● **ФРАГМЕНТ ТЕКСТА**:
══════

«Юность» – советский, затем российский литературно-художественный иллюстрированный журнал для молодёжи. Выходит в Москве с 1955 года.
Приведённый ознакомительный фрагмент книги Журнал «Юность» №06/2020 предоставлен нашим книжным партнёром — компанией ЛитРес.
Купить и скачать полную версию книги в форматах FB2, ePub, MOBI, TXT, HTML, RTF и других
© С. Красаускас. 1962 г.
На 1-й странице обложки рисунок Екатерины Горбачевой «Полдень»
Наша Победа
Сергей Шаргунов
Писатель, журналист, телеведущий. Родился в 1980 году в Москве. Главный редактор журнала «Юность». Лауреат премии Правительства Российской Федерации в области культуры, национальной премии «Большая книга», независимой премии «Дебют» в номинации «Крупная проза», государственной премии Москвы в области литературы и искусства, итальянских премий Arcobaleno и «Москва-Пенне», Горьковской литературной премии, дважды финалист премии «Национальный бестселлер». Заместитель председателя Союза писателей России. Член президентского Совета по русскому языку.
Самая непрочитанная книга о Великой отечественной войне
Георгий Калинин. «День един» («Сибирская Благозвонница», 2010)
Вспоминаю разговоры с Марией Федоровной Берггольц, актрисой, сестрой поэтессы Ольги Берггольц — о том, как по хрупкому льду Дороги жизни везла продукты голодающей сестре и другим писателям с пистолетом, выданным Фадеевым.
Она говорила мне об огромном зеркале, которое свисало из окна одного из пострадавших при авианалете зданий, отражая зимний город-призрак.
Почему-то это одинокое не разбившееся зеркало было для нее символом блокады.
И вспоминаю писателя Георгия Михайловича Калинина.
Худой, белобородый, синеглазый.
Он мало кому известен.
«Тогда бухнула на чашку весов моей жизни столь тяжелая гирька, что прошедшие десятилетия не смогли дать ничего такого, чтобы ее перевесить. Одним словом, я — человек блокадный».

══════

● **ЦЕЛЬ**: Перепишите без изменений часть приведенного выше текста о журнале «Юность». Начните с места, где стоят слова «Самая непрочитанная книга», и остановитесь после слов «отражая зимний город-призрак.».

● **ИМЕЮЩИЕСЯ ДАННЫЕ**:
══════

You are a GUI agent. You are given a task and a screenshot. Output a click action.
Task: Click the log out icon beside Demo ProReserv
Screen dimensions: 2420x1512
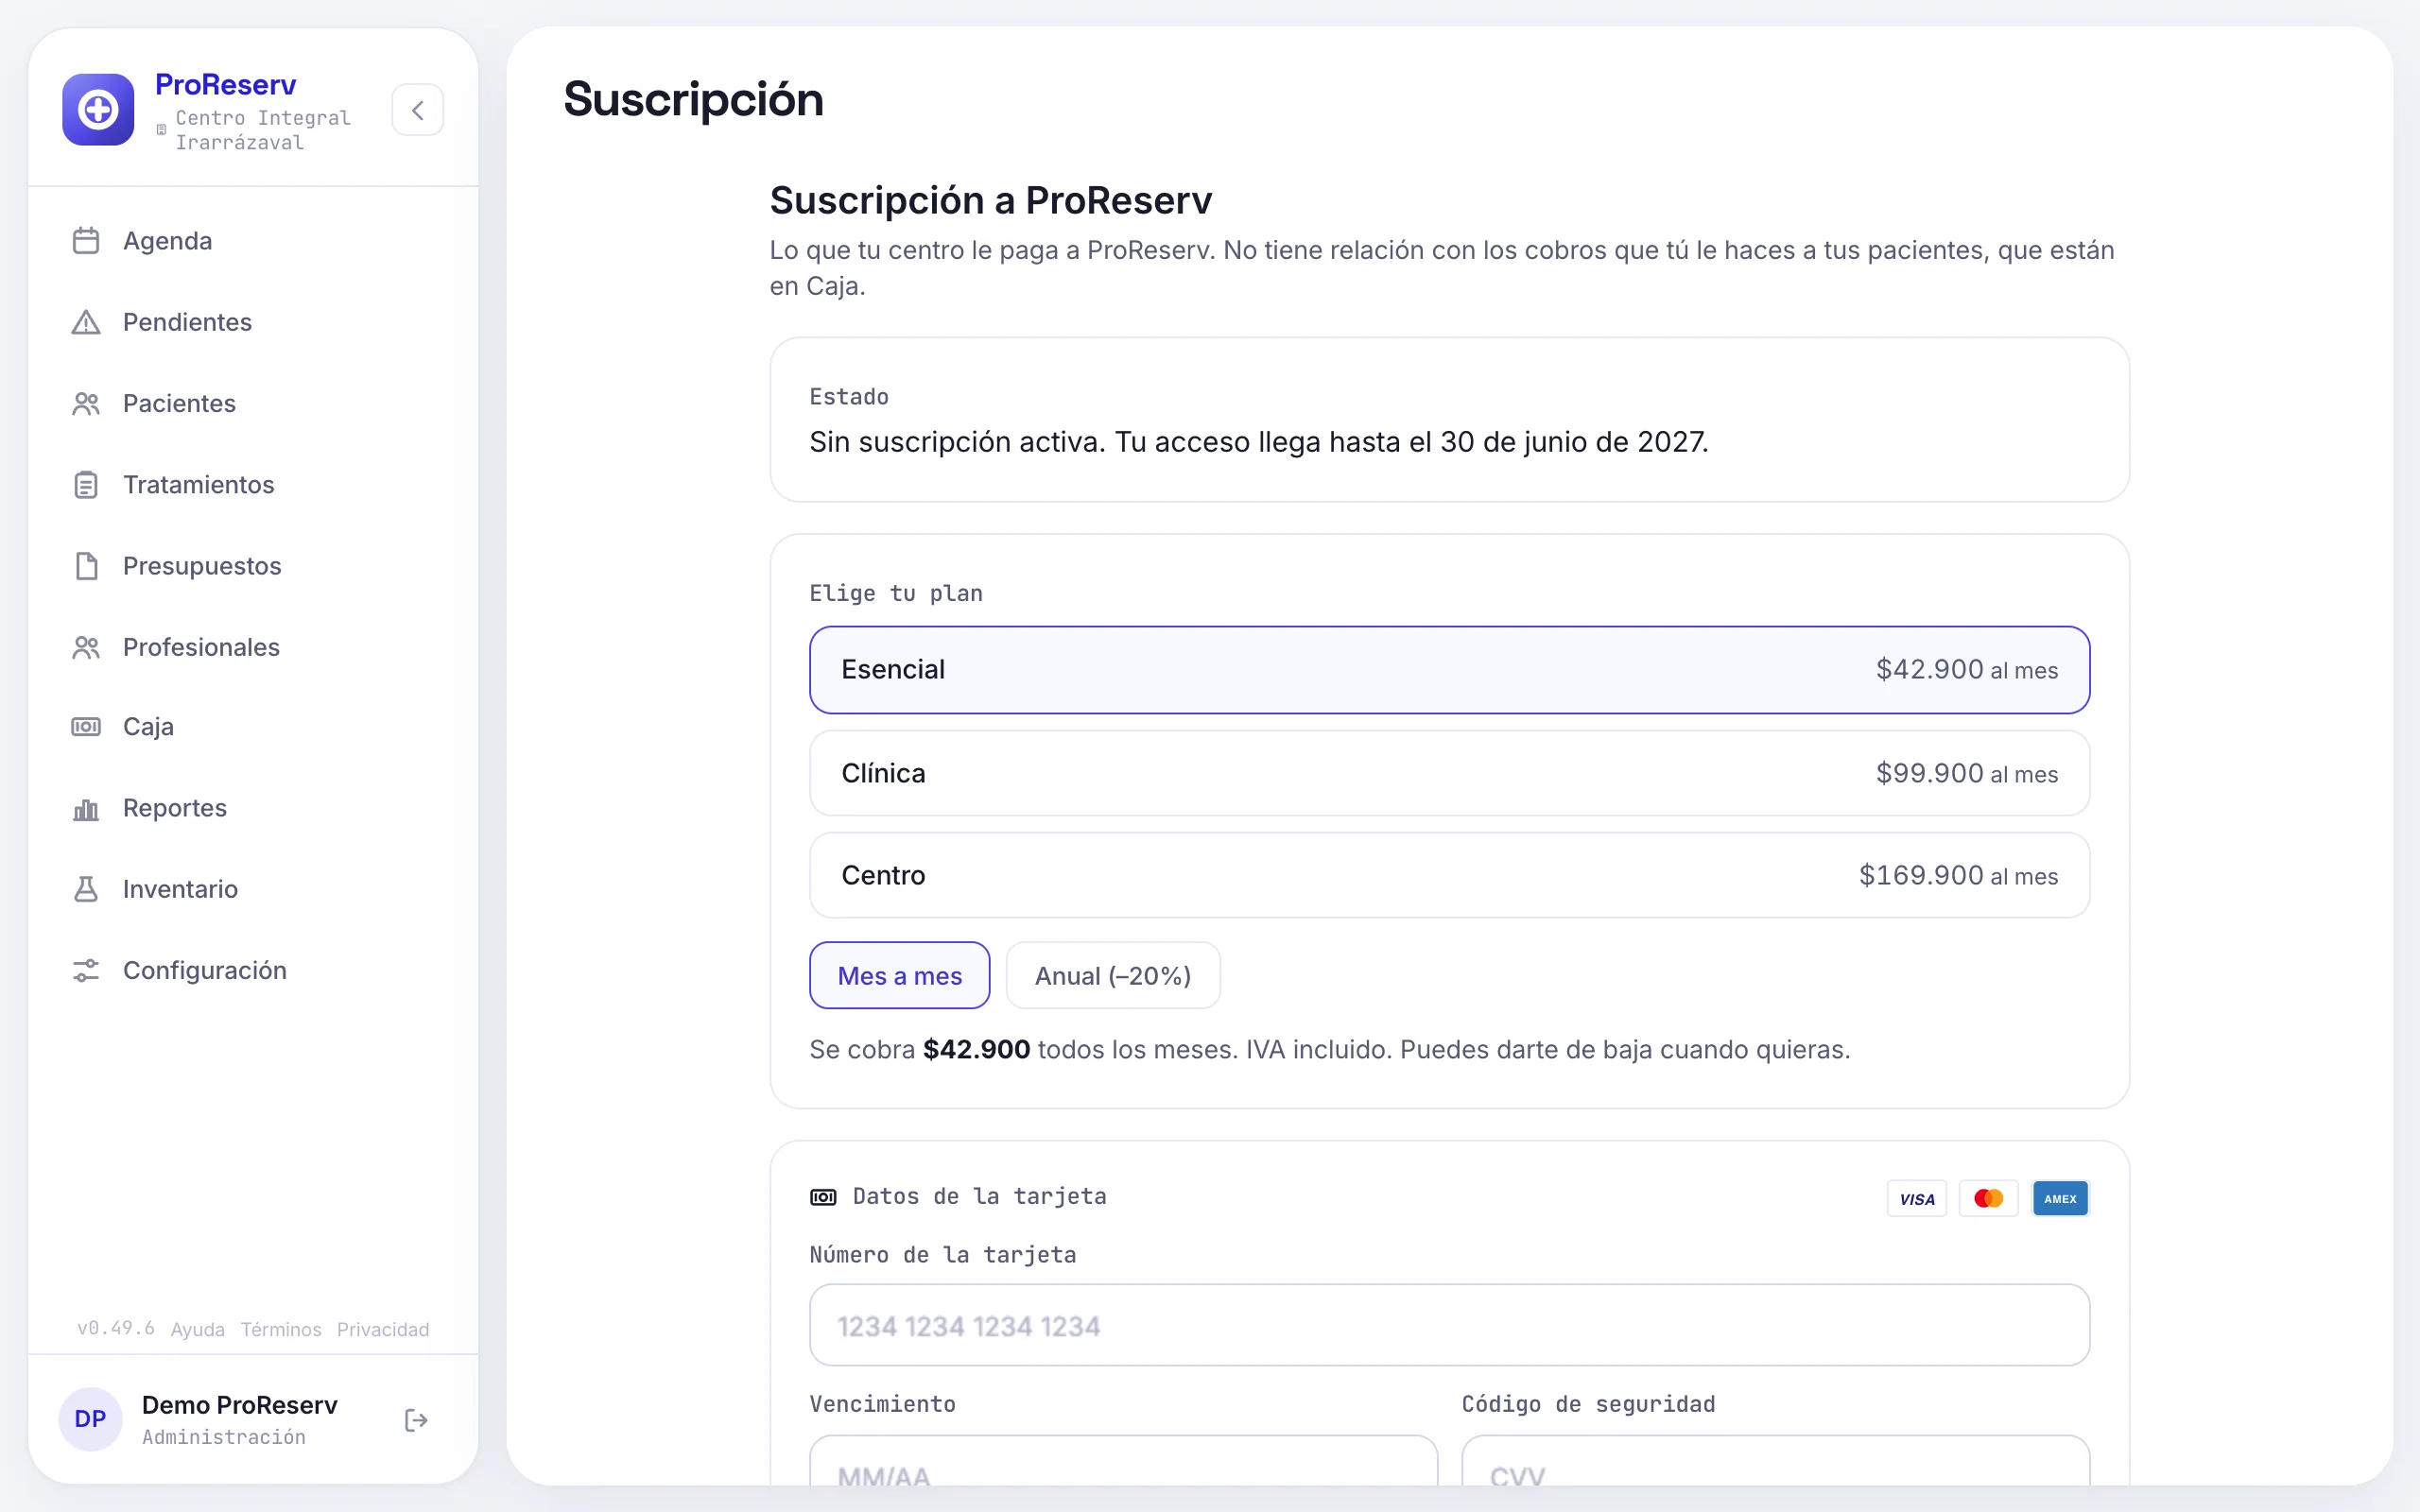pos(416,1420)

══════

● **РАЗБОР РЕШЕНИЯ**:
Самая непрочитанная книга о Великой отечественной войне
Георгий Калинин. «День един» («Сибирская Благозвонница», 2010)
Вспоминаю разговоры с Марией Федоровной Берггольц, актрисой, сестрой поэтессы Ольги Берггольц — о том, как по хрупкому льду Дороги жизни везла продукты голодающей сестре и другим писателям с пистолетом, выданным Фадеевым.
Она говорила мне об огромном зеркале, которое свисало из окна одного из пострадавших при авианалете зданий, отражая зимний город-призрак.